Imaginen que en sus rocas les grabaran cientos de pies cuando el arte no se comercializaba, cuando el arte no perseguía posterioridad sino respuestas, cuando el arte ni siquiera era.

Imaginen que su magia fuera de boca a oído, como un susurro que evitara molestar a las brujas que protegen sus perfiles y sus sueños.

Imaginen tanta potencia seductora que hasta los tecnócratas le concedieron resguardo y decretaron siete leyes ¡siete! para que el futuro siempre supiese que hay lugares más allá de la materia. Lugares que nos sitúan en nuestro sitio justo: un suspiro en la existencia.

Imaginen que toda su osadía, todo su pecado, es haber nacido demasiado bella y que su piedra brille tanto como el mármol.

Y ahora elíjala usted, artista sublime, para trascender lo efímero, para perpetuar su nombre, para introducirla en su catálogo, para construir su mausoleo.
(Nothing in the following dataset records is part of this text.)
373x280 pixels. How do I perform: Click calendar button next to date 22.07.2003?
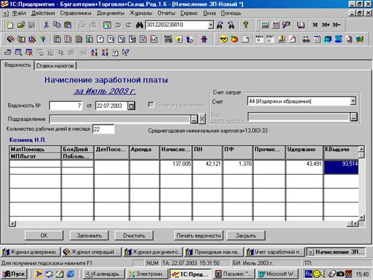tap(131, 105)
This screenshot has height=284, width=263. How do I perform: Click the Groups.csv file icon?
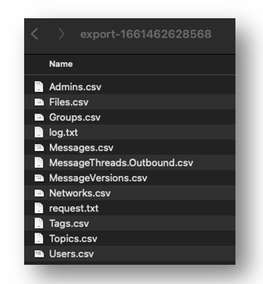pos(39,117)
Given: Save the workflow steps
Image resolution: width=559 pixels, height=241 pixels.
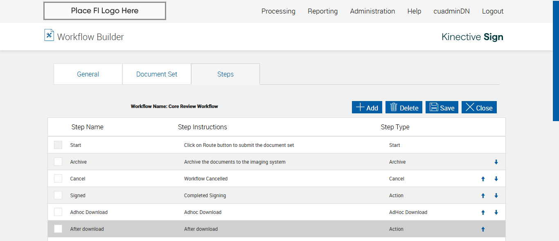Looking at the screenshot, I should tap(442, 107).
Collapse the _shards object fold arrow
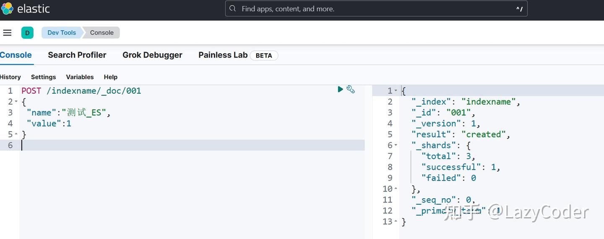604x239 pixels. click(x=396, y=145)
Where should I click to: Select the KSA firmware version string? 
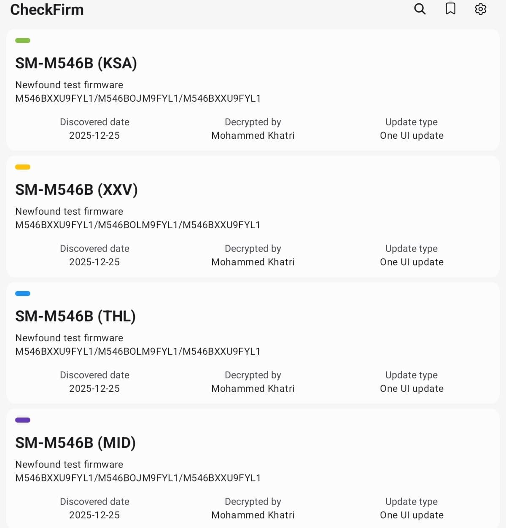pos(138,98)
Y ahora entréguela usted -político sin escrúpulos, especulador sin corazón- y conviértala en mercancía.

Y ahora todos juntos -catedráticos con precio, amantes del dinero- taladren en la mitad de su ladera un enorme túnel de 15 metros de altura, vacíenle las entrañas, despójenla de su interior, háganle un cubo de 50 metros de lado, sujeten su techo con el último avance tecnológico, introduzcan en ella 100 millones de euros, 200.000 turistas al año que paguen por ver el sol en una cueva, llámenlos (por favor) turistas culturales, organicen las procesiones hacia ese nuevo icono que nos situará en el mundo; juren, perjuren y firmen una declaración de impacto ambiental asegurándonos que todo es sostenible (repítalo una vez más: ambientalmente sostenible).

Y a la entrada del parque temático coloquen un cartel que nos recuerde que una vez existió una montaña a la que reverenciamos y a la que llamamos Tindaya.